I've also known a number of FORTH enthusiasts. In general I've not been
impressed with their efforts, or their insistence that FORTH is the Universal
Language, and everyone not using it for everything is missing out big.

I think it'd be fun to hack on one of Moore's multiprocessor systems. But I
don't think I'd want to program one for a living.

------
pella
old comments :

<http://news.ycombinator.com/item?id=1680149>

------
zem
that was an absolutely fascinating (and very well written indeed) article. for
those of you who tl;drd it, this bit towards the end was particularly
insightful:

\-----------------

Why pay this cost? Because I don’t do algorithms, other people do, so I have
to trust them and respect their judgment to a large extent. Because you need
superhuman abilities to work without layers. My minimal stack of layers is -
problem, software, hardware. People working on the problem (algorithms, UI,
whatever) can’t do software, not really. People doing software can’t do
hardware, not really. And people doing hardware can’t do software, etc.

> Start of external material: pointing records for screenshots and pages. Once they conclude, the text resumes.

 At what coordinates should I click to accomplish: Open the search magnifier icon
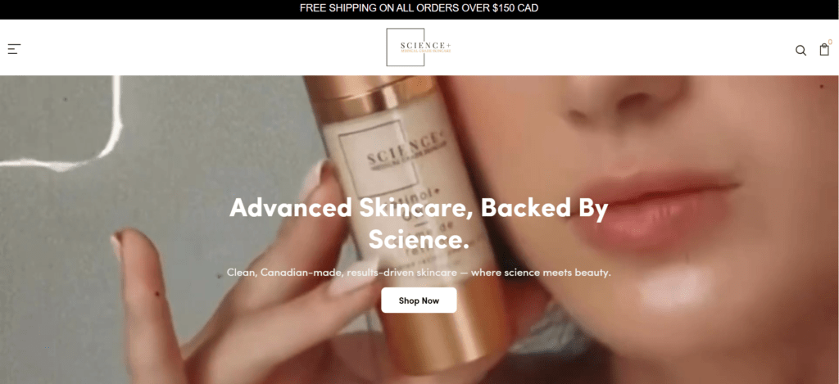pyautogui.click(x=800, y=50)
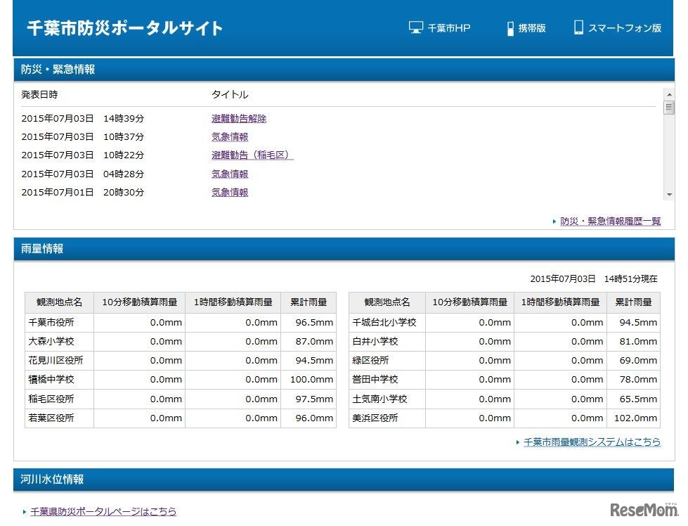Click the arrow icon before 防災・緊急情報履歴一覧

[x=554, y=221]
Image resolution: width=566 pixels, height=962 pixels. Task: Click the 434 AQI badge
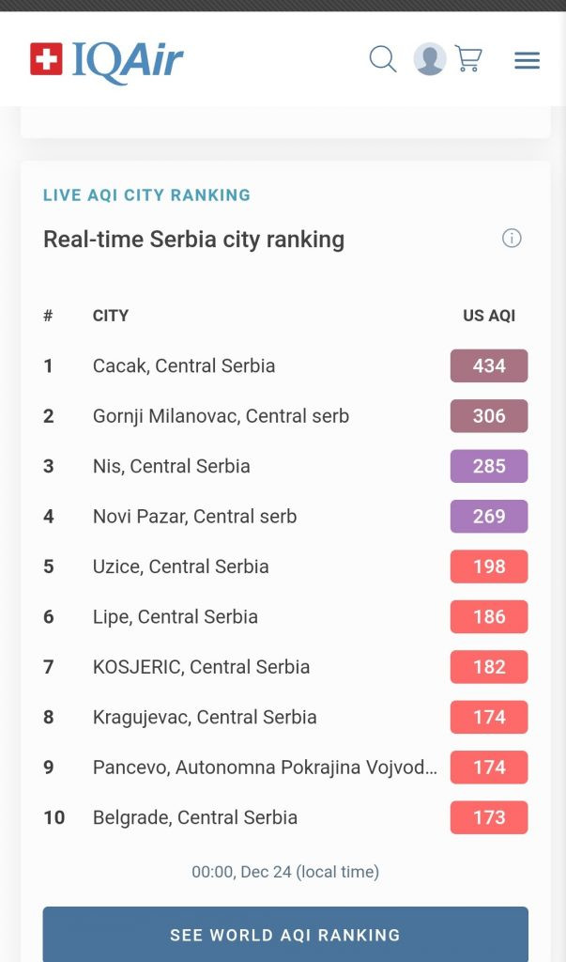pos(489,366)
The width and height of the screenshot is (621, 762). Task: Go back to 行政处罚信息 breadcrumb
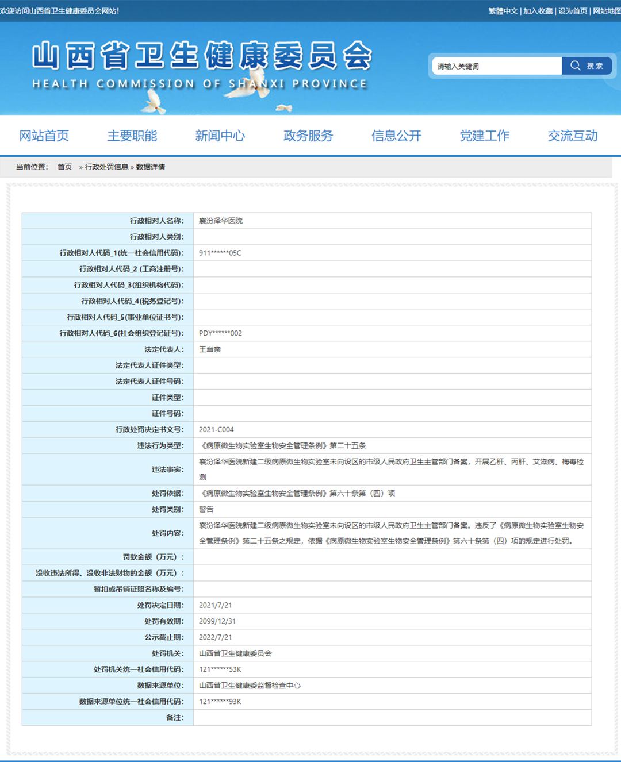(x=106, y=167)
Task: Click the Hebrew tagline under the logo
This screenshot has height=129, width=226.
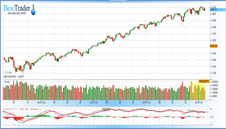Action: coord(17,14)
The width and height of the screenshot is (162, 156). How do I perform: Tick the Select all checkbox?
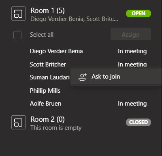coord(17,35)
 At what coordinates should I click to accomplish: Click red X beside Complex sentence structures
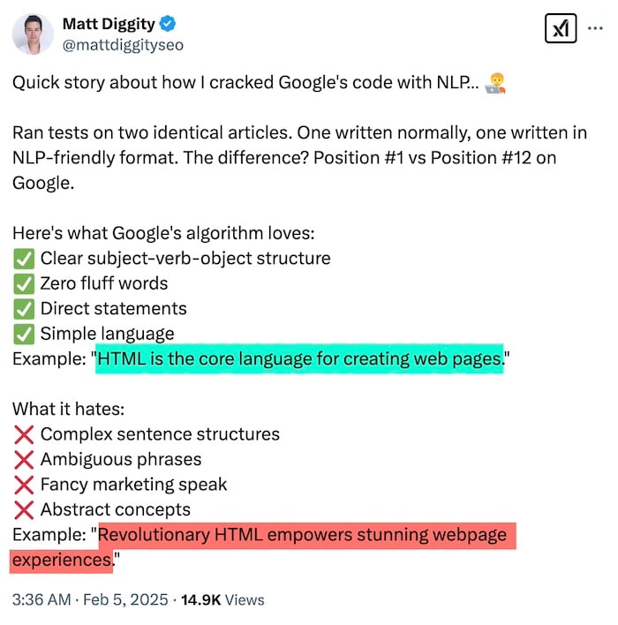[24, 434]
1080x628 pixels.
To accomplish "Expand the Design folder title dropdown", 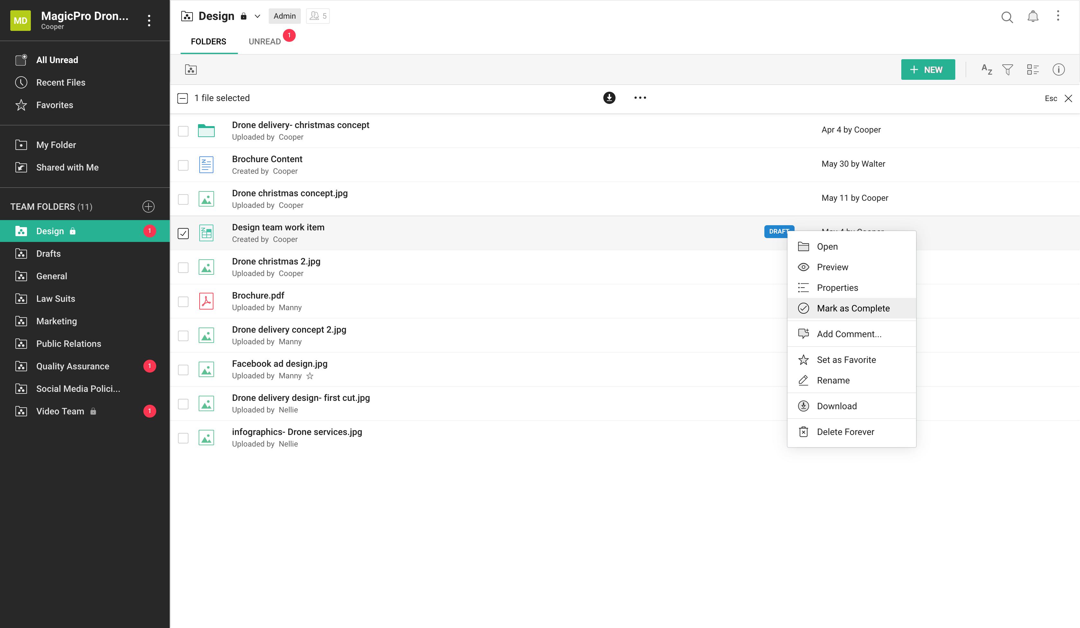I will pyautogui.click(x=257, y=16).
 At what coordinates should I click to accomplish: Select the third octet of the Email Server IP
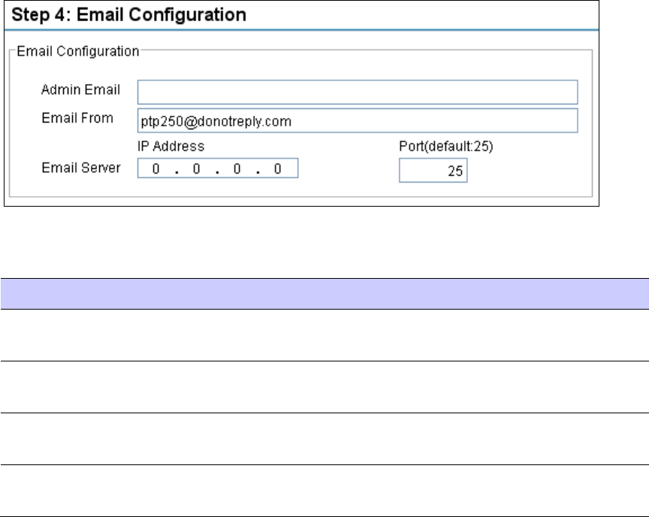tap(237, 168)
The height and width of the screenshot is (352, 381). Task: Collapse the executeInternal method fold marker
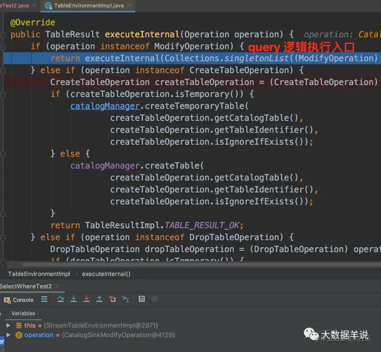(3, 35)
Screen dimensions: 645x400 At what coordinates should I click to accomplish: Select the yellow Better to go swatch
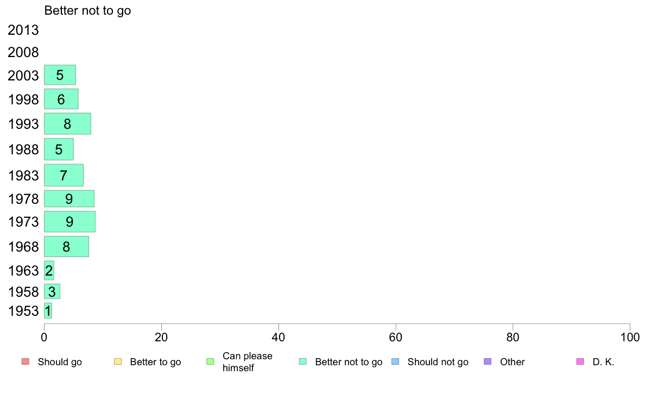(x=118, y=362)
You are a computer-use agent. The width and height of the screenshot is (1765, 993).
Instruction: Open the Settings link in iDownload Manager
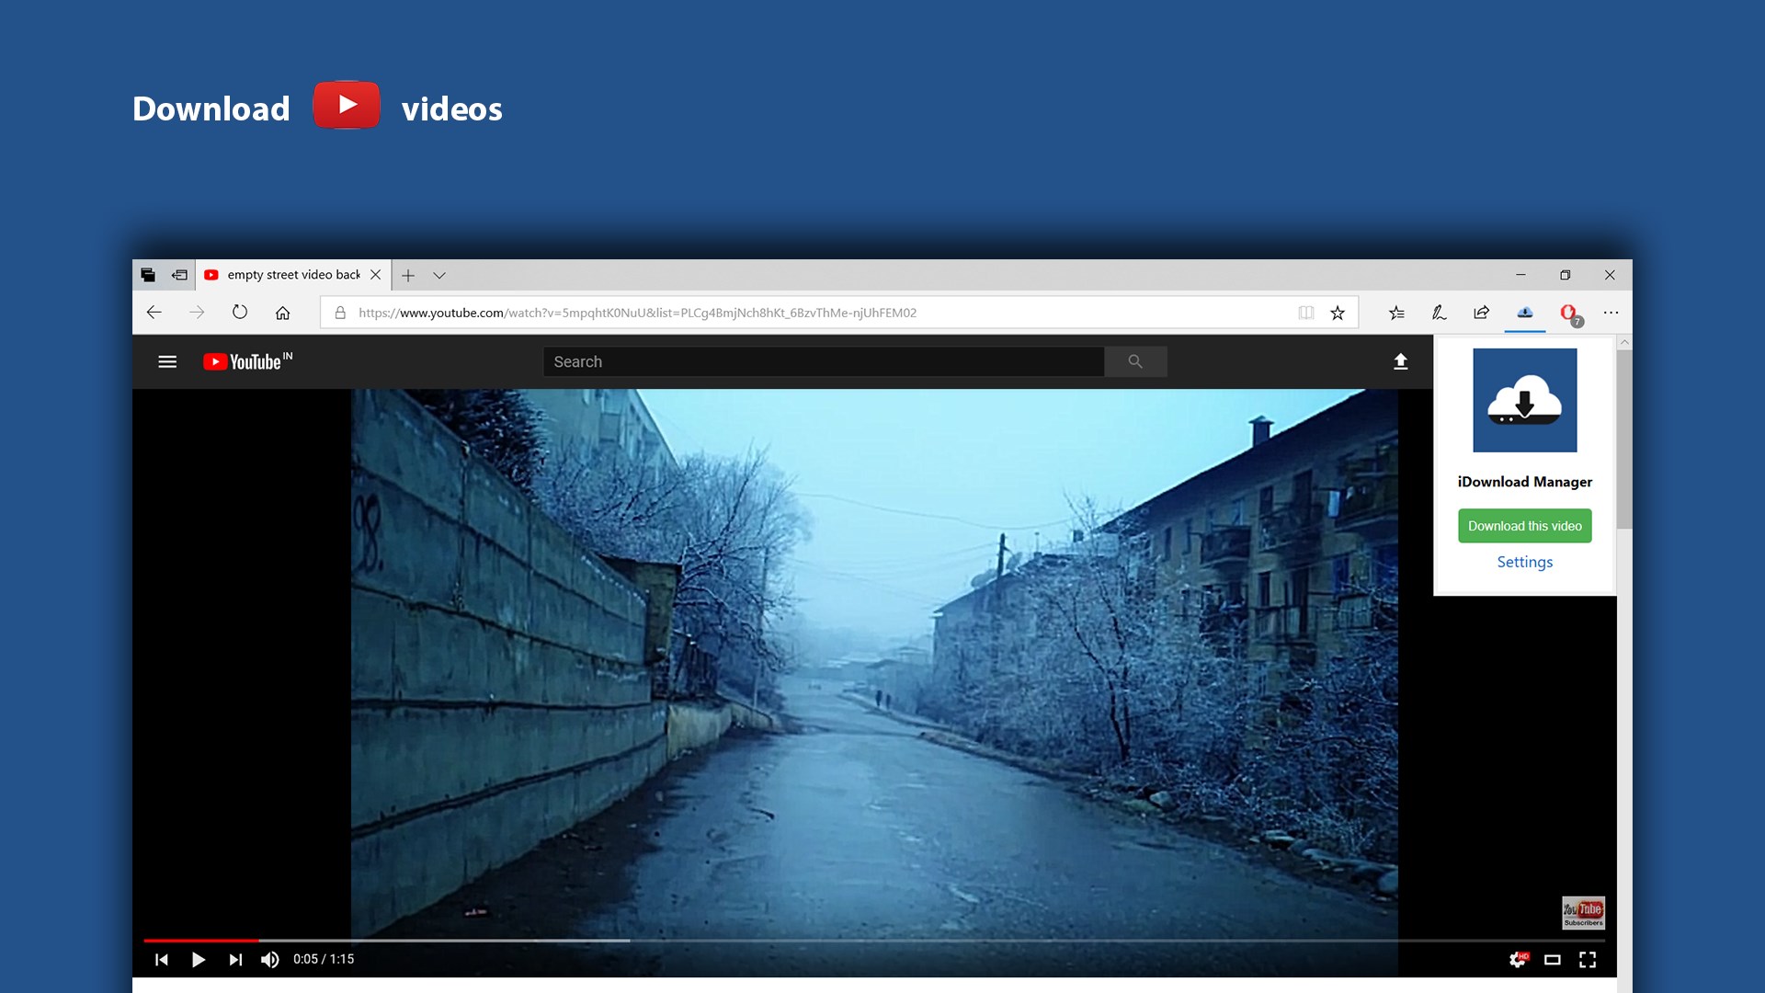pos(1524,562)
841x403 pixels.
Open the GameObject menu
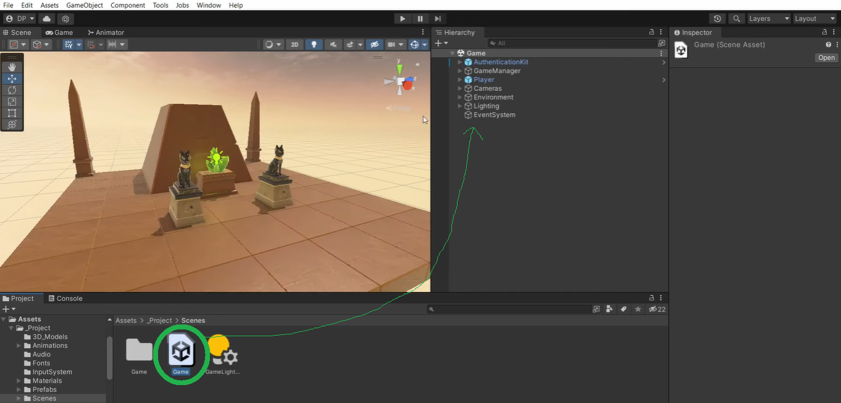click(85, 5)
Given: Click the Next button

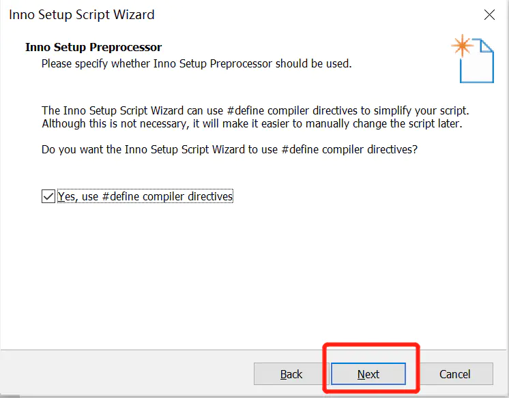Looking at the screenshot, I should (368, 374).
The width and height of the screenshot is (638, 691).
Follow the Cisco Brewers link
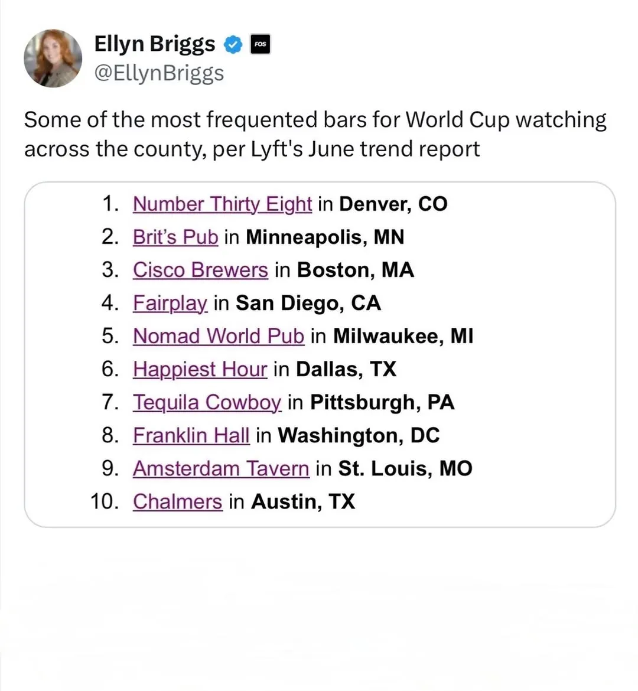tap(200, 270)
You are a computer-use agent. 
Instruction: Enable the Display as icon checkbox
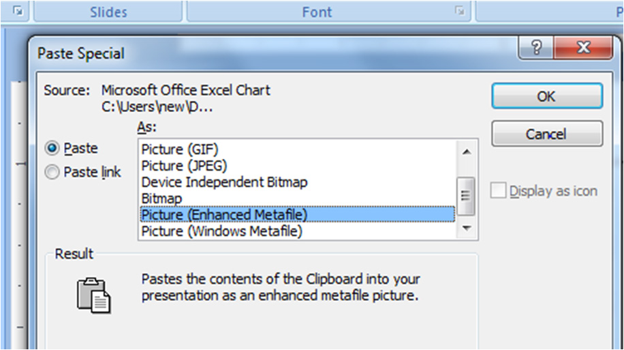499,191
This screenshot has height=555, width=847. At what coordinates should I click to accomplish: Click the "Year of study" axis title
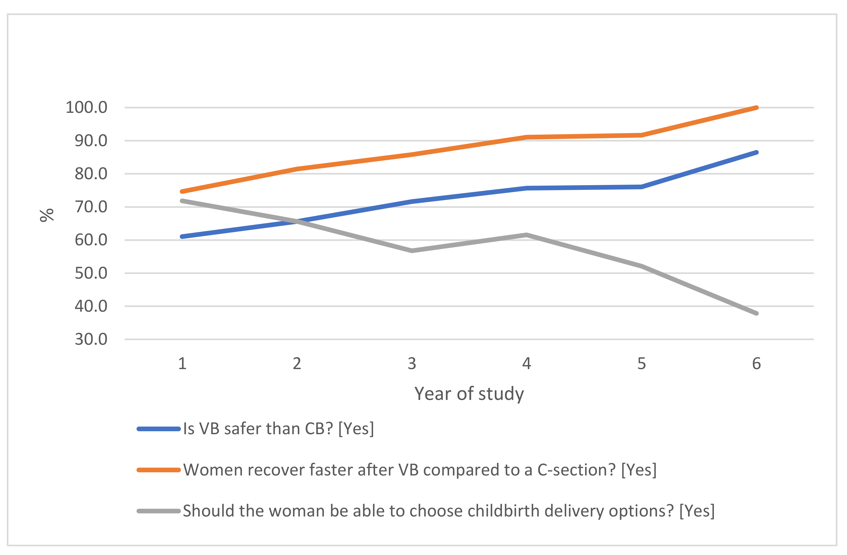click(469, 394)
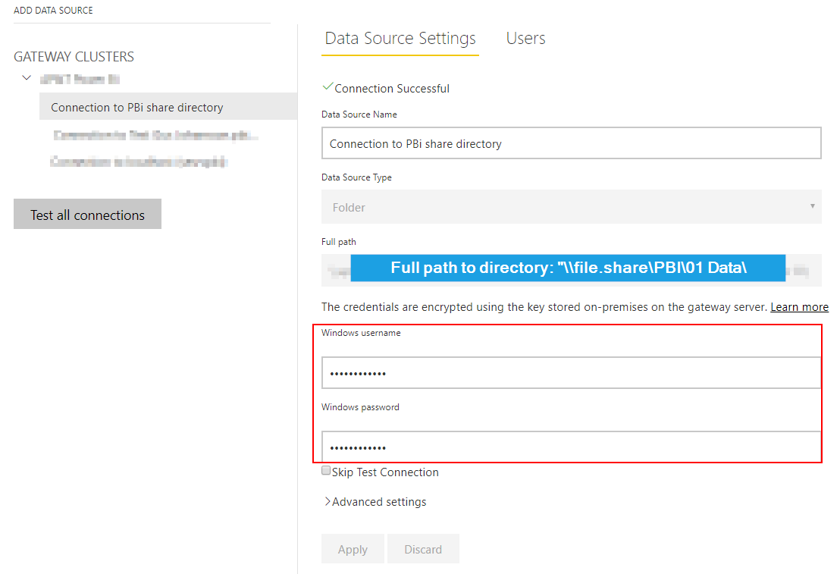The width and height of the screenshot is (840, 574).
Task: Open the Data Source Type dropdown
Action: (571, 207)
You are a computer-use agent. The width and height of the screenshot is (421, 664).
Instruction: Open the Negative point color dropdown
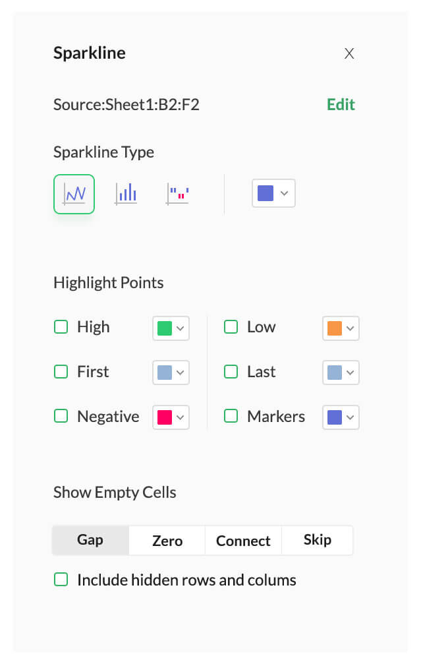point(170,417)
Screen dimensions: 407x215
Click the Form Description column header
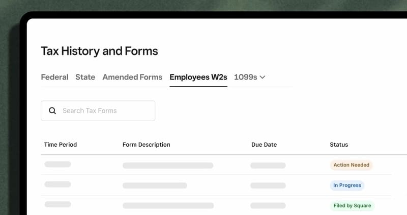[147, 145]
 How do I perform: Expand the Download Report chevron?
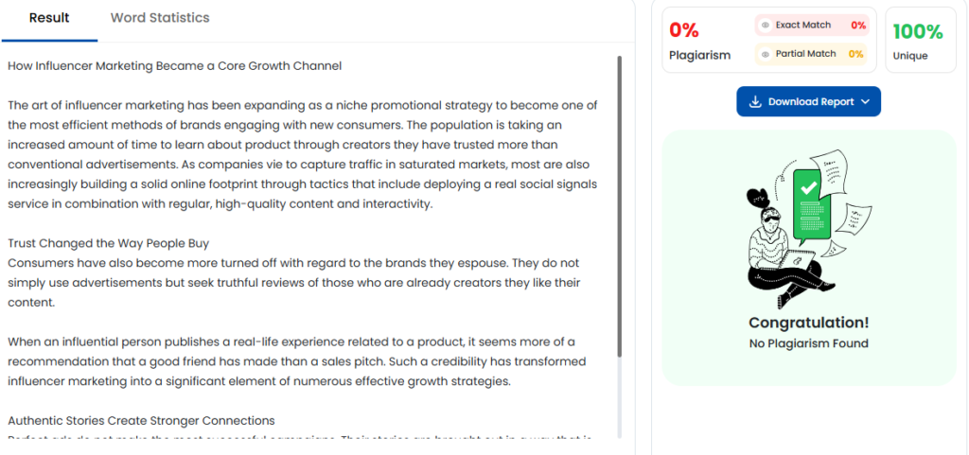pos(865,102)
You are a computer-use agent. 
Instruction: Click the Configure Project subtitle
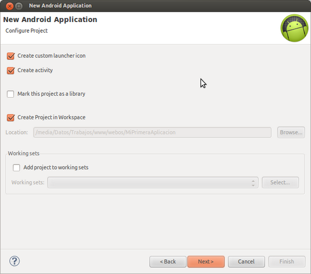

The Forth way of focusing on just the problem you need to solve seems to more
or less require that the same person or a very tightly united group focus on
all three of these things, and pick the right algorithms, the right computer
architecture, the right language, the right word size, etc. I don’t know how
to make this work.

My experience is, you try to compress the 3 absolutely necessary layers to 2,
you get a disaster. Have your algorithms people talk directly to your hardware
people, without going through software people, and you’ll get a disaster.
Because neither understands software very well, and you’ll end up with an
unusable machine. Something with elaborate computational capabilities that
can’t be put together into anything meaningful. Because gluing it together,
dispatching, that’s the software part.

So you need at least 3 teams, or people, or hats, that are to an extent
ignorant about each other’s work. Even if you’re doing everything in-house,
which, according to Jeff Fox, was essentially a precondition to “doing Forth”.
So there’s another precondtion - having people being able to do what at least
3 people in their respective areas normally do, and concentrating on those 3
things at the same time. Doing the cross-layer global optimization.